__Your objective__
When you reach the line containing "採用方針 (623, 21)" in the entries below, start writing out each line exactly, and stop after the line containing "[Una luna para".

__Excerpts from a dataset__
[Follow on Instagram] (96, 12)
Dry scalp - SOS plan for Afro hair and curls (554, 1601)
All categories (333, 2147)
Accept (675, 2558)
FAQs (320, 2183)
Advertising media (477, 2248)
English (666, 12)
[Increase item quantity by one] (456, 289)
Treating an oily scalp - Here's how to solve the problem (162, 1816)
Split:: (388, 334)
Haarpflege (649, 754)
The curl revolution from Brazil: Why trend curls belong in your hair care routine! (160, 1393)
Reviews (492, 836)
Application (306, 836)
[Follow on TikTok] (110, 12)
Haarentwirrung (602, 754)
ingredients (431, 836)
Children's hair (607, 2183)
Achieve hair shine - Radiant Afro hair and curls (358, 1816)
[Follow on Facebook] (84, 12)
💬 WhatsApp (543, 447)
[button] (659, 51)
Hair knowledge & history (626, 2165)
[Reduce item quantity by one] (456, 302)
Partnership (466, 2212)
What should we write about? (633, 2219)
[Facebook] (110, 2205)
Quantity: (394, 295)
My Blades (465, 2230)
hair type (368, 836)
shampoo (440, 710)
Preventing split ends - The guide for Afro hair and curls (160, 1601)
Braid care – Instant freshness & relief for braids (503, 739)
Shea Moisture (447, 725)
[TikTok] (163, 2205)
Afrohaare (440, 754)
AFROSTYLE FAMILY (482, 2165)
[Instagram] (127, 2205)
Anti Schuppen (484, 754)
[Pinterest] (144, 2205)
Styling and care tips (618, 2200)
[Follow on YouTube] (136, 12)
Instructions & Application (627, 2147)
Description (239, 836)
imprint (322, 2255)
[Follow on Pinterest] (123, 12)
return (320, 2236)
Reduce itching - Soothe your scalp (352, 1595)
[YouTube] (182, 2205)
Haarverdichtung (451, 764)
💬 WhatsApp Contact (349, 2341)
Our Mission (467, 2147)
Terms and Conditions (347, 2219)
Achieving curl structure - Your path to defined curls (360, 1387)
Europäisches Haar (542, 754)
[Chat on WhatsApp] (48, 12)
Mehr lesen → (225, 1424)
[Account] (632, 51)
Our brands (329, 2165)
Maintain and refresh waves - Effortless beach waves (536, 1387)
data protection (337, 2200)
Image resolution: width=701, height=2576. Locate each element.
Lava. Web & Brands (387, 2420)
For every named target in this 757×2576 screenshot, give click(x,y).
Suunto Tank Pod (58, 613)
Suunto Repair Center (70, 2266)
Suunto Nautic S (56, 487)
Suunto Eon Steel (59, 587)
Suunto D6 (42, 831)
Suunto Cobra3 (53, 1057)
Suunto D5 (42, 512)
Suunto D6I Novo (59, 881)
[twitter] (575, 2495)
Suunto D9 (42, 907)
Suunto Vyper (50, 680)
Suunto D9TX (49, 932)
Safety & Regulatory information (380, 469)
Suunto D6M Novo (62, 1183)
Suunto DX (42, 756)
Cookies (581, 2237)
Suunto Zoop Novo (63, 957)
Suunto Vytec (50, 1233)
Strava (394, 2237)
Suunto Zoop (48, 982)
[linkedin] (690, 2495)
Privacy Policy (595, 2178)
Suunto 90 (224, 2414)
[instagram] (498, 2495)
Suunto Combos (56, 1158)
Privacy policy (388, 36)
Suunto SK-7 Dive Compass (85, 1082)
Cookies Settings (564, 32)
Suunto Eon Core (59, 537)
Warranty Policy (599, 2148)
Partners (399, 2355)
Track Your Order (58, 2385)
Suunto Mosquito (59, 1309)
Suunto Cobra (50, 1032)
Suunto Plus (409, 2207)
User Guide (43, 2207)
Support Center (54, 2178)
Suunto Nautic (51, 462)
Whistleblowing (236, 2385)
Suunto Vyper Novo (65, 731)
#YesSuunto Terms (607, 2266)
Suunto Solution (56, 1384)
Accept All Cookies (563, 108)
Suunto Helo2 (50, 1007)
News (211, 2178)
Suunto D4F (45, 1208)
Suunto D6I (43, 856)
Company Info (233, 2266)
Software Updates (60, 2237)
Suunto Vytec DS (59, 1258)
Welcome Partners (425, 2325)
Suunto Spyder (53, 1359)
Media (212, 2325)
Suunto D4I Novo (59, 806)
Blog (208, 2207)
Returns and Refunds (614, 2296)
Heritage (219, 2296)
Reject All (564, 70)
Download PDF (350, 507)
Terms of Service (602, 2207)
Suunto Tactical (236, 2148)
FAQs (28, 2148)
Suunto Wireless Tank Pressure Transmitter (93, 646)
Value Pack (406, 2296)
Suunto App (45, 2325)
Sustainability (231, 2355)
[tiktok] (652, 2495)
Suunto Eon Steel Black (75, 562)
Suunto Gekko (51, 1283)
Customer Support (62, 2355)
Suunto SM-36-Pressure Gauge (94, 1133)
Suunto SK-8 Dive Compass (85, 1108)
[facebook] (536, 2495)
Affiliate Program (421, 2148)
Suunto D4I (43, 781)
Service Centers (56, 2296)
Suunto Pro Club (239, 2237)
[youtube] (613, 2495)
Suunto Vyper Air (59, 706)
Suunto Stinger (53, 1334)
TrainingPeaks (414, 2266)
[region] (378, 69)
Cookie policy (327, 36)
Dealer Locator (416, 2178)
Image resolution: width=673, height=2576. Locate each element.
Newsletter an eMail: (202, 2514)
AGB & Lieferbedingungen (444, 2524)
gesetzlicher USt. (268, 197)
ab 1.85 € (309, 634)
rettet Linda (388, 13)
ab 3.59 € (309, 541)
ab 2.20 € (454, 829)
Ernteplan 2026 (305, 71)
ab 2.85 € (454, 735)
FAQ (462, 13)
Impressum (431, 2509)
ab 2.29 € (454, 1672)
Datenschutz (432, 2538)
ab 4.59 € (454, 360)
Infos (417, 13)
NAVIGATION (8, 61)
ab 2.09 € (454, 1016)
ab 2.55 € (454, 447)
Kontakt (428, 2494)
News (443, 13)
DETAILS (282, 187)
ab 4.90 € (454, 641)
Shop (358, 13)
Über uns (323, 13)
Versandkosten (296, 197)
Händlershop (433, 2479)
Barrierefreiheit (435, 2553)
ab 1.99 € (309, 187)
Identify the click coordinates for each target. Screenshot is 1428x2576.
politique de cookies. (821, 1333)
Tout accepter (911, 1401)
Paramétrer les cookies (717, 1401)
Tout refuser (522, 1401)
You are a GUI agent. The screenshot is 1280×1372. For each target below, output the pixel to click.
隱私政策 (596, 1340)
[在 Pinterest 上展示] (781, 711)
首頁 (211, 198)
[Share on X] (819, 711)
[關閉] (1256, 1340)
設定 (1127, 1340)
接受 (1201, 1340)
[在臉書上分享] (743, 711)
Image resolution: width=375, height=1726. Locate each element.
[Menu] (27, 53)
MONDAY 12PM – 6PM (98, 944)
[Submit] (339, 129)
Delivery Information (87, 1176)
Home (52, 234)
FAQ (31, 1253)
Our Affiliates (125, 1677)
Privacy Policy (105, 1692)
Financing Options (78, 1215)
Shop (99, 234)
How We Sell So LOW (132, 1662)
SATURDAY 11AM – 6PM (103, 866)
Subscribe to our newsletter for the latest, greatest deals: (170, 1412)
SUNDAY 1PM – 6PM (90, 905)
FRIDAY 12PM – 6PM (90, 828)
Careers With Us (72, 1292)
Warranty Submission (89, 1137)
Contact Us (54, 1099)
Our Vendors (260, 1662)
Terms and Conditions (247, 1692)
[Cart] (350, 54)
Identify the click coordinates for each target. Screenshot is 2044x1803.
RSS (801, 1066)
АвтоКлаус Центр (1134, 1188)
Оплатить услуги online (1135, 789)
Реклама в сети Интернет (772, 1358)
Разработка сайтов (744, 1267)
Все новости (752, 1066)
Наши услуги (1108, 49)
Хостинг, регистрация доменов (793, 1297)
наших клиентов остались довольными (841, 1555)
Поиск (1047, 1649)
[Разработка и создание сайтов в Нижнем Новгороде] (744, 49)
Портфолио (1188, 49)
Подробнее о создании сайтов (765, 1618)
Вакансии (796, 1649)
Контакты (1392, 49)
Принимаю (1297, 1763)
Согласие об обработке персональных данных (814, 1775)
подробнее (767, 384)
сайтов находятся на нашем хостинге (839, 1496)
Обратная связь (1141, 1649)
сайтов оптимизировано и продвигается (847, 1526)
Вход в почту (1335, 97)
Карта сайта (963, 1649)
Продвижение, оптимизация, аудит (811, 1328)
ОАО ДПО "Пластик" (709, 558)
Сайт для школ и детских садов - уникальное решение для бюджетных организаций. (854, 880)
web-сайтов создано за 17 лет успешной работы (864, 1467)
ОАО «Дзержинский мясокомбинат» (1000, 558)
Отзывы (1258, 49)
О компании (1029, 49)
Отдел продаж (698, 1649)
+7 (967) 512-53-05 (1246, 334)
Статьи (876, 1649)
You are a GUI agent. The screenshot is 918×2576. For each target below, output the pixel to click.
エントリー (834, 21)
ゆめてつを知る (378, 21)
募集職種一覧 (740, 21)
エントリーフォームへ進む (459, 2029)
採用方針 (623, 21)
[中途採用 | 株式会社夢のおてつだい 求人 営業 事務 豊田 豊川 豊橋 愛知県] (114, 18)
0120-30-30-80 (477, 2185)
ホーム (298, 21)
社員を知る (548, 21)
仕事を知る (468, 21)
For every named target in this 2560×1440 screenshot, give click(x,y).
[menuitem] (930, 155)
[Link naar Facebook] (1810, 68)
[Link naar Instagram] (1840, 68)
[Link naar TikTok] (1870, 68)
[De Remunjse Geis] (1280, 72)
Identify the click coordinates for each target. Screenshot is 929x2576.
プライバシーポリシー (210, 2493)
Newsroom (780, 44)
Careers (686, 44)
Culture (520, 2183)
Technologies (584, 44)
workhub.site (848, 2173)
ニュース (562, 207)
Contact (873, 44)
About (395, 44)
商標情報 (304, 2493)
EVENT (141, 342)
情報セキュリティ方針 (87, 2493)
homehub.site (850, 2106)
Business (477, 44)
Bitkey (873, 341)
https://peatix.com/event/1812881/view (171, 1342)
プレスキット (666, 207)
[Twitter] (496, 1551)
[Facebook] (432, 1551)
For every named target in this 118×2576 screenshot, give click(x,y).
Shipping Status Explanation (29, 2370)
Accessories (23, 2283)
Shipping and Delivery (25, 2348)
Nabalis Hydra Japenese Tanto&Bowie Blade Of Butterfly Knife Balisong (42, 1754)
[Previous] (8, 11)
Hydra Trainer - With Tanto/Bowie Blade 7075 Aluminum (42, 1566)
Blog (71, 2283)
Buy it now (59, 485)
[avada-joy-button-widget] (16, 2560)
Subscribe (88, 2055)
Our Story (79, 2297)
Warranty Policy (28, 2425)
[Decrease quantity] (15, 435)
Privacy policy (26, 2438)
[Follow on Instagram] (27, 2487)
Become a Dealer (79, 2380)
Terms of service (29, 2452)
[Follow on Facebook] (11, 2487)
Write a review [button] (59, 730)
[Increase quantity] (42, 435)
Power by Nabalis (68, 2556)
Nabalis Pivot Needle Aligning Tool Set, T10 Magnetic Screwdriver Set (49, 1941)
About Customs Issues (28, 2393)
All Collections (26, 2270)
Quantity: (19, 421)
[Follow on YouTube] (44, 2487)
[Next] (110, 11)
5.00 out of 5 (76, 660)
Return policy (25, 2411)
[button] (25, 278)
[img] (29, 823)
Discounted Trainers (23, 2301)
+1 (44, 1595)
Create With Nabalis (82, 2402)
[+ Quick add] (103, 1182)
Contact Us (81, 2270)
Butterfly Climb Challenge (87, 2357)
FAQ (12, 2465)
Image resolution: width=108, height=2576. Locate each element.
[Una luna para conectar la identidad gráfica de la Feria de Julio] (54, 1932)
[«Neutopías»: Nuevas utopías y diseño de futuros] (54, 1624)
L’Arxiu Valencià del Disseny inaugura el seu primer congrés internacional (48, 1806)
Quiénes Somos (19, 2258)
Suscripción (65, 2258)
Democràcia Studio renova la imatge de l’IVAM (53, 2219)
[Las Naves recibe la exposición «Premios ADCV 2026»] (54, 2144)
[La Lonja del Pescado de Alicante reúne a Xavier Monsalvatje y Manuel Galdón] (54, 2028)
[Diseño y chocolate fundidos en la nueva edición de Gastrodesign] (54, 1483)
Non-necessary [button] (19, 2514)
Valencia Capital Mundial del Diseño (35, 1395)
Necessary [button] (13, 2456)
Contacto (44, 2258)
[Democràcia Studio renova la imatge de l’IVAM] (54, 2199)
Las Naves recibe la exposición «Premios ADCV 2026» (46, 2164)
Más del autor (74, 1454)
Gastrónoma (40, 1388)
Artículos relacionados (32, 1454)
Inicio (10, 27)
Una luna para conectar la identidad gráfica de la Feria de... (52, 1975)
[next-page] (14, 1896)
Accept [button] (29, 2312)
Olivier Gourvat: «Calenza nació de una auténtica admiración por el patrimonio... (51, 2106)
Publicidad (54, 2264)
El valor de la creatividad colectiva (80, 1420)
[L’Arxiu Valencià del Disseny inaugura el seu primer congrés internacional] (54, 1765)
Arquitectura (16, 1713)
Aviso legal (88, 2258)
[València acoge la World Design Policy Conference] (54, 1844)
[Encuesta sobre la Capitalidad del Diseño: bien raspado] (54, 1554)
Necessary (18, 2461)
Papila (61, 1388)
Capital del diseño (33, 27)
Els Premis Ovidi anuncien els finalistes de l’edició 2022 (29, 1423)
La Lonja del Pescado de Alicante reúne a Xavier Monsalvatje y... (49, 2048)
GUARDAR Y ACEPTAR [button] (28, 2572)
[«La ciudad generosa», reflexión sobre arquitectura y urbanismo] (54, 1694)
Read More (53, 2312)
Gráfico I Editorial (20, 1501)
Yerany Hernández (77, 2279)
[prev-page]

__Solution to this task__
採用方針 (623, 21)
[中途採用 | 株式会社夢のおてつだい 求人 営業 事務 豊田 豊川 豊橋 愛知県] (114, 18)
0120-30-30-80 (477, 2185)
ホーム (298, 21)
社員を知る (548, 21)
仕事を知る (468, 21)
For every named target in this 2560×1440 screenshot, give click(x,y).
[menuitem] (930, 155)
[Link naar Facebook] (1810, 68)
[Link naar Instagram] (1840, 68)
[Link naar TikTok] (1870, 68)
[De Remunjse Geis] (1280, 72)
Identify the click coordinates for each target. Screenshot is 929x2576.
プライバシーポリシー (210, 2493)
Newsroom (780, 44)
Careers (686, 44)
Culture (520, 2183)
Technologies (584, 44)
workhub.site (848, 2173)
ニュース (562, 207)
Contact (873, 44)
About (395, 44)
商標情報 (304, 2493)
EVENT (141, 342)
情報セキュリティ方針 (87, 2493)
homehub.site (850, 2106)
Business (477, 44)
Bitkey (873, 341)
https://peatix.com/event/1812881/view (171, 1342)
プレスキット (666, 207)
[Twitter] (496, 1551)
[Facebook] (432, 1551)
For every named target in this 118×2576 screenshot, give click(x,y).
Shipping Status Explanation (29, 2370)
Accessories (23, 2283)
Shipping and Delivery (25, 2348)
Nabalis Hydra Japenese Tanto&Bowie Blade Of Butterfly Knife Balisong (42, 1754)
[Previous] (8, 11)
Hydra Trainer - With Tanto/Bowie Blade 7075 Aluminum (42, 1566)
Blog (71, 2283)
Buy it now (59, 485)
[avada-joy-button-widget] (16, 2560)
Subscribe (88, 2055)
Our Story (79, 2297)
Warranty Policy (28, 2425)
[Decrease quantity] (15, 435)
Privacy policy (26, 2438)
[Follow on Instagram] (27, 2487)
Become a Dealer (79, 2380)
Terms of service (29, 2452)
[Follow on Facebook] (11, 2487)
Write a review [button] (59, 730)
[Increase quantity] (42, 435)
Power by Nabalis (68, 2556)
Nabalis Pivot Needle Aligning Tool Set, T10 Magnetic Screwdriver Set (49, 1941)
About Customs Issues (28, 2393)
All Collections (26, 2270)
Quantity: (19, 421)
[Follow on YouTube] (44, 2487)
[Next] (110, 11)
5.00 out of 5 (76, 660)
Return policy (25, 2411)
[button] (25, 278)
[img] (29, 823)
Discounted Trainers (23, 2301)
+1 (44, 1595)
Create With Nabalis (82, 2402)
[+ Quick add] (103, 1182)
Contact Us (81, 2270)
Butterfly Climb Challenge (87, 2357)
FAQ (12, 2465)
Image resolution: width=108, height=2576. Locate each element.
[Una luna para conectar la identidad gráfica de la Feria de Julio] (54, 1932)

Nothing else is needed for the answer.